» **WHAT YOU HAVE TO DO**
The result should be every line in the material below containing the string "heading".

⁂

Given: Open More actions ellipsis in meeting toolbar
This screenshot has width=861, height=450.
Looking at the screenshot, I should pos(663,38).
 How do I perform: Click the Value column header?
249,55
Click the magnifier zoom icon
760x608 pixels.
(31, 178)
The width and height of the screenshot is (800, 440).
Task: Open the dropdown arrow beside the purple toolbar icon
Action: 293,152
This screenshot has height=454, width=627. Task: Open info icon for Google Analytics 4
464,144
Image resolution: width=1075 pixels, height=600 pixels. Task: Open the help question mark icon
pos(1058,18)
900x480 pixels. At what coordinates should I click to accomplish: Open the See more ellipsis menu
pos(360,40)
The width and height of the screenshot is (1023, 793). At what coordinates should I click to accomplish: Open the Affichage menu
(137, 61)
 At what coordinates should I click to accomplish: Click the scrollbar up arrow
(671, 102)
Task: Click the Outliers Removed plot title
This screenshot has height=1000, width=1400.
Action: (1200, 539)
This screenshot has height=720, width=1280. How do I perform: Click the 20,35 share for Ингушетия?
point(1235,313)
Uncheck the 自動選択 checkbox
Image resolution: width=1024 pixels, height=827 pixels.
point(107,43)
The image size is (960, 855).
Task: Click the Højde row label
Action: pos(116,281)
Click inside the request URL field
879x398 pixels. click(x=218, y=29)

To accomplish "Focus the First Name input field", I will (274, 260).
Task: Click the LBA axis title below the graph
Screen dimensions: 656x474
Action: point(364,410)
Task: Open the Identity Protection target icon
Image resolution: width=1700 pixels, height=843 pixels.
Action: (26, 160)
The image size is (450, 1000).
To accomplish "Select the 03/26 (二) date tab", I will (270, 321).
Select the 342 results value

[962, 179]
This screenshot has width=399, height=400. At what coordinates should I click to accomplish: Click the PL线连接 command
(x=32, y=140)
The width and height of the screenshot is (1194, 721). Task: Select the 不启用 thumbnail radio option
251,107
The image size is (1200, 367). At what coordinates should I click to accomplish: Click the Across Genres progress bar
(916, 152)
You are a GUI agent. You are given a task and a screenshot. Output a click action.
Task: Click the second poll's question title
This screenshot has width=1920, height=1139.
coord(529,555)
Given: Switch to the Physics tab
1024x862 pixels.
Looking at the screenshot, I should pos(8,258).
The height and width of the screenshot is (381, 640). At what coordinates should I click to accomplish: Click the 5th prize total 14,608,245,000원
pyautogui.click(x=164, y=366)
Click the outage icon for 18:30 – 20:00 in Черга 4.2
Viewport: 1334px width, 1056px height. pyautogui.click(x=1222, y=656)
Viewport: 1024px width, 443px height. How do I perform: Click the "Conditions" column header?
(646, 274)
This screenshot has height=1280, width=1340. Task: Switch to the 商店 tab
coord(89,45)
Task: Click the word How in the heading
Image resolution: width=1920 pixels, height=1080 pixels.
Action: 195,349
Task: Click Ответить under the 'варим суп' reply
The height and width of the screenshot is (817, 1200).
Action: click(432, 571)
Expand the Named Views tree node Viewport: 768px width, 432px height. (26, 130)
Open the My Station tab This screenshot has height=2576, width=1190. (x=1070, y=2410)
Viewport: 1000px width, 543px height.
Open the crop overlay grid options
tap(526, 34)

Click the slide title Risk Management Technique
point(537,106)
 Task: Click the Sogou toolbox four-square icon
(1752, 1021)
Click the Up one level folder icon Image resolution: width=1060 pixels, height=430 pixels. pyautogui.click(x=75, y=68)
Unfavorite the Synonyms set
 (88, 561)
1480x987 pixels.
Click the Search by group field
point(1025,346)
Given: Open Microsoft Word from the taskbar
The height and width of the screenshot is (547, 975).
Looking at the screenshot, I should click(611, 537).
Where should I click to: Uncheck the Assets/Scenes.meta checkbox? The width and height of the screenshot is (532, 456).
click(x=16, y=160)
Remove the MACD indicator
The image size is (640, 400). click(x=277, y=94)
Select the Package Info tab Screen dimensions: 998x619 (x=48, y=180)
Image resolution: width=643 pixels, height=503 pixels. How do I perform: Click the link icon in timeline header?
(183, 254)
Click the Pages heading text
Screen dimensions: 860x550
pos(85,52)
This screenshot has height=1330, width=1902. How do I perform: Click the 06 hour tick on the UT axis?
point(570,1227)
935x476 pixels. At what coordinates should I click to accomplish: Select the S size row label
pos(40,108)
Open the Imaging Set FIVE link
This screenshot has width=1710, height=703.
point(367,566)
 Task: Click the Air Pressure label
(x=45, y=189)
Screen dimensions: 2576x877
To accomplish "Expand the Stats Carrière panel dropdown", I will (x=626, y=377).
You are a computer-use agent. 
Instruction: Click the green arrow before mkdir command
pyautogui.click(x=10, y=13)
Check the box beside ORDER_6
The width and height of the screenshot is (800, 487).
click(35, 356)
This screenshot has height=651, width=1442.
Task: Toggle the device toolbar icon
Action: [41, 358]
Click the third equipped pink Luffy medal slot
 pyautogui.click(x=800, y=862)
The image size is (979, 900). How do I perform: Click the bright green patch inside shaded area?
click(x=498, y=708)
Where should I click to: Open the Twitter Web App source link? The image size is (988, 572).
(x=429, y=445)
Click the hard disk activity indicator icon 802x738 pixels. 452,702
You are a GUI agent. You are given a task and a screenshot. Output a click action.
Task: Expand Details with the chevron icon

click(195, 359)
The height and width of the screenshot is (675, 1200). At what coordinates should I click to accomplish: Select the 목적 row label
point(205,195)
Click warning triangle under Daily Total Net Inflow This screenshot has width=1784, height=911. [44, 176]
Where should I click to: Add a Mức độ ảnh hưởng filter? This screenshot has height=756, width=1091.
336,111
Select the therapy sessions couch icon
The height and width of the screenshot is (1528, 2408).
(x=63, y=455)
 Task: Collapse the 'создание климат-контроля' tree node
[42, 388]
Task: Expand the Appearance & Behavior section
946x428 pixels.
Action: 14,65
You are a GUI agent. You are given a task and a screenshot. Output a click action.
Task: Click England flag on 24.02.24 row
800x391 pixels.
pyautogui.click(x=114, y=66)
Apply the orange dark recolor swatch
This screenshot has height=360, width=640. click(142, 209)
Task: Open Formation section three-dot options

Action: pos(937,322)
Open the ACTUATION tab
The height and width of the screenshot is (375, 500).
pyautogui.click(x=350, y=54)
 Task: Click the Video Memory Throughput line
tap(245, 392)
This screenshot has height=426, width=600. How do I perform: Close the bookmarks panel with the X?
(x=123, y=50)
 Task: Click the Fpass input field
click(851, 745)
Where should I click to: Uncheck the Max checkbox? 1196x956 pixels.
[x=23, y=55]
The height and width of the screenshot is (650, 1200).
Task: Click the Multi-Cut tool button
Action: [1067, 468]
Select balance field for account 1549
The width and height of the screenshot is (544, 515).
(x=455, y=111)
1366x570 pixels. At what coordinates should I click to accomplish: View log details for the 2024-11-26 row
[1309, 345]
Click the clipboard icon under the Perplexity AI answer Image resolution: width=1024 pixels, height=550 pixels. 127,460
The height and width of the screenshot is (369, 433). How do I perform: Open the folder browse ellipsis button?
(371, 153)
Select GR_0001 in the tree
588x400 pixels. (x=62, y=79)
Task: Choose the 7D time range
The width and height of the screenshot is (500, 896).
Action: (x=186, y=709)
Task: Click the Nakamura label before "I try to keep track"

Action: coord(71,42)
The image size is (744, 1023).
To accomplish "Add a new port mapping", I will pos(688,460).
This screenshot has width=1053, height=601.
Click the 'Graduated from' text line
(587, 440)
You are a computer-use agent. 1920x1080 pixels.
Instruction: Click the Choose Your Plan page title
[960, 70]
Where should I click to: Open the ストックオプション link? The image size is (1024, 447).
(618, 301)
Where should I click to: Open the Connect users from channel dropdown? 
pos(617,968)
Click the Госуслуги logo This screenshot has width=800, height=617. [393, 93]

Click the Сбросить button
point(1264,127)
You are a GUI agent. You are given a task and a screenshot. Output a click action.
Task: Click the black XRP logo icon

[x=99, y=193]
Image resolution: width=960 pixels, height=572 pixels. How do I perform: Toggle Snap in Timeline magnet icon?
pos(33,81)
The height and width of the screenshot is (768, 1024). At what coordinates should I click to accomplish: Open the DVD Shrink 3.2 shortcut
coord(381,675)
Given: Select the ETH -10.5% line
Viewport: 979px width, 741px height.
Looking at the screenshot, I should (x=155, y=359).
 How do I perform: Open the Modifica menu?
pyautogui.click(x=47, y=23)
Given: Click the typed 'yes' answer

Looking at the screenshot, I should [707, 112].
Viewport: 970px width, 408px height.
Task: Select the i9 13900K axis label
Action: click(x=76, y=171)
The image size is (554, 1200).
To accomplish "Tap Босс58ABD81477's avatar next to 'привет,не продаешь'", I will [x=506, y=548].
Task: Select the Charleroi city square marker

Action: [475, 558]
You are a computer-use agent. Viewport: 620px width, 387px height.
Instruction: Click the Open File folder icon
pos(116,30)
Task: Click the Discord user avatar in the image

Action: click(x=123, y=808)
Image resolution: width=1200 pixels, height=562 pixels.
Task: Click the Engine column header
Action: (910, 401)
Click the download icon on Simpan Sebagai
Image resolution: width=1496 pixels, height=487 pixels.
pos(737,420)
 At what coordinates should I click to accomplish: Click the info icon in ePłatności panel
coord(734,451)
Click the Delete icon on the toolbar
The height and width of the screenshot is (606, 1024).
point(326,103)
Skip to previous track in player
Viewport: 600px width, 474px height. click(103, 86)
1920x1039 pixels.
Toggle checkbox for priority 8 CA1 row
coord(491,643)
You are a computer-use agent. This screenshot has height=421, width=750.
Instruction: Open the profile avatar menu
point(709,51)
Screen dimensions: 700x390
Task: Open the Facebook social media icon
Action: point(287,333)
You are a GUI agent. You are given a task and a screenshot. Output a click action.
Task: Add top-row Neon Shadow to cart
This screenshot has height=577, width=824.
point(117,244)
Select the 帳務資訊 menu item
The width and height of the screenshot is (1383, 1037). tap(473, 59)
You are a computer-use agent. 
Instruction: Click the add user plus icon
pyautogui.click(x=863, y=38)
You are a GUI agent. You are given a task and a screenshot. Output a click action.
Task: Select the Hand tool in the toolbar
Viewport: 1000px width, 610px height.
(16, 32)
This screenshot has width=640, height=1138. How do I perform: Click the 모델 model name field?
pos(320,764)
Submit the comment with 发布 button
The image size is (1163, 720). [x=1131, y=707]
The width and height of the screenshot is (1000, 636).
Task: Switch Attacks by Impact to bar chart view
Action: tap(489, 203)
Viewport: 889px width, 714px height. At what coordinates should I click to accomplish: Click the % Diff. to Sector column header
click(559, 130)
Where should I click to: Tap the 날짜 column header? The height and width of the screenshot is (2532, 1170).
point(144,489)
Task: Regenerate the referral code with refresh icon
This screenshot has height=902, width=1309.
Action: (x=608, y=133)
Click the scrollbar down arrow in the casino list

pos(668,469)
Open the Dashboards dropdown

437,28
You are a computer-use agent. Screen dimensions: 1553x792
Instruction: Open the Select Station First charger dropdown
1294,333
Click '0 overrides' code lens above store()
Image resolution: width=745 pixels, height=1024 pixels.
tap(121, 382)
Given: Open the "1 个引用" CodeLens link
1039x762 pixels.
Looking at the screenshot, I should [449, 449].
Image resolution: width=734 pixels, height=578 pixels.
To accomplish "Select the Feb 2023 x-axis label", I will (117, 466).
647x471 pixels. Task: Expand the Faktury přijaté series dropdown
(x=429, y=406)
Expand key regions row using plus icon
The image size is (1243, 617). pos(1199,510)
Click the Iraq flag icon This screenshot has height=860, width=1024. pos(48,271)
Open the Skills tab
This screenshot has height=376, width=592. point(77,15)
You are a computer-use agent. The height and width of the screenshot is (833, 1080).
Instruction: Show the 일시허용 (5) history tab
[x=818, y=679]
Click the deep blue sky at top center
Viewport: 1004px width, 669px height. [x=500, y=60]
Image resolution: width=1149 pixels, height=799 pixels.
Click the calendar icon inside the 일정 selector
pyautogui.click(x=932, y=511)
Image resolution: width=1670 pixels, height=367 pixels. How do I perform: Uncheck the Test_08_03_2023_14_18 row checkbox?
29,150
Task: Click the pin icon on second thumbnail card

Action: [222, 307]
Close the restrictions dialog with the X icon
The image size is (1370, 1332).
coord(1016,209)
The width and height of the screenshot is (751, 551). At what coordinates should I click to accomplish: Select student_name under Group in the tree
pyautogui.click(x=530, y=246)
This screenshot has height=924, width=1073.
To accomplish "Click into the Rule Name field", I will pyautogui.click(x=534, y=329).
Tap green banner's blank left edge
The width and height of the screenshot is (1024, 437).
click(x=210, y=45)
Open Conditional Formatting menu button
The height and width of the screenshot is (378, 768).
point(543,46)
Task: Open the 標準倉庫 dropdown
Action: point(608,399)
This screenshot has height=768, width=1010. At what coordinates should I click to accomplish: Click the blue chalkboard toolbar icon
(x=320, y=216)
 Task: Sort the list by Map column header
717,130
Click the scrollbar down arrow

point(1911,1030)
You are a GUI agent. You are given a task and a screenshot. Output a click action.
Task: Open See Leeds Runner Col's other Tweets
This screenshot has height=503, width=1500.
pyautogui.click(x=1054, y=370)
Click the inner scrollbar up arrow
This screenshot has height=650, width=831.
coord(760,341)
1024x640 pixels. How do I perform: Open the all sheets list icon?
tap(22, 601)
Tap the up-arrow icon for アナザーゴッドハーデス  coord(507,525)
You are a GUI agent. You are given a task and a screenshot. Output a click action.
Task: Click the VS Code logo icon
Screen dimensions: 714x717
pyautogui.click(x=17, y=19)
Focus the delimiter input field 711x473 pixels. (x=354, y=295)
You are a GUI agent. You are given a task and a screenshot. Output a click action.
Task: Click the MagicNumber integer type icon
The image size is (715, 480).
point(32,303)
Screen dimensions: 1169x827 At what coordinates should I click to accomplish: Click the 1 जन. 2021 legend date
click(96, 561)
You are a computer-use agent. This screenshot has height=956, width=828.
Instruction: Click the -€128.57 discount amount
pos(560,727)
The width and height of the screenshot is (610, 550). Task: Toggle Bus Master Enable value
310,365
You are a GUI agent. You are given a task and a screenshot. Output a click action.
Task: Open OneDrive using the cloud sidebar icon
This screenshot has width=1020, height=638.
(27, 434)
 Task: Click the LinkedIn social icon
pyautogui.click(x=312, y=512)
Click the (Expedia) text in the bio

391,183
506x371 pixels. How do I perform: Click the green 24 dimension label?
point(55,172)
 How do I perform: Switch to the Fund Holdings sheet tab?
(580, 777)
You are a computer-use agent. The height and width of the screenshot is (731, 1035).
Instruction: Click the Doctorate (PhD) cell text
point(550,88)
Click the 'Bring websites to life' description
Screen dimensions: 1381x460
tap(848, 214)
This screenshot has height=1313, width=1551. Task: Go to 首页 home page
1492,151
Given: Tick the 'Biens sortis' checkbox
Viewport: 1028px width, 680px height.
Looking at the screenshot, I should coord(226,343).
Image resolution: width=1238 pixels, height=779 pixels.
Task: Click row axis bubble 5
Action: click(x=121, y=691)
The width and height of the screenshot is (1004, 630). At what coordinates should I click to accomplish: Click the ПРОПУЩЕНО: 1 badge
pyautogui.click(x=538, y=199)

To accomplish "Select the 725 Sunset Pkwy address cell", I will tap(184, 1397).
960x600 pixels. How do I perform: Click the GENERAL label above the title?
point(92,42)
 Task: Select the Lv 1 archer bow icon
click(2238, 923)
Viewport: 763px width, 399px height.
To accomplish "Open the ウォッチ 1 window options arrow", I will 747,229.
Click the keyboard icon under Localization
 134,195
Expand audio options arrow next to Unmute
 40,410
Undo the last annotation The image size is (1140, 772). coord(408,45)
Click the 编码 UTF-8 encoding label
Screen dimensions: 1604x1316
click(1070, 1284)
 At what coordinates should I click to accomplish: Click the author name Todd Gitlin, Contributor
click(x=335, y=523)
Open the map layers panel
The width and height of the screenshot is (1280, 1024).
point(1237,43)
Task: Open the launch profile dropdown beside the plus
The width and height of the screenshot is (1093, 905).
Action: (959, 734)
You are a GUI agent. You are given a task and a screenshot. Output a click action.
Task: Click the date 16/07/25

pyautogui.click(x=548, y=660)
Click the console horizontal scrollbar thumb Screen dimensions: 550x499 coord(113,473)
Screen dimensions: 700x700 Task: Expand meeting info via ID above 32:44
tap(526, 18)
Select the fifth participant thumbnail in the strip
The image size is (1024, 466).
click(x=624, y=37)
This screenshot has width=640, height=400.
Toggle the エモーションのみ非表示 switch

⁂

» **EXERCISE RESPONSE**
Task: Click the word How in the heading
Click the Pages heading text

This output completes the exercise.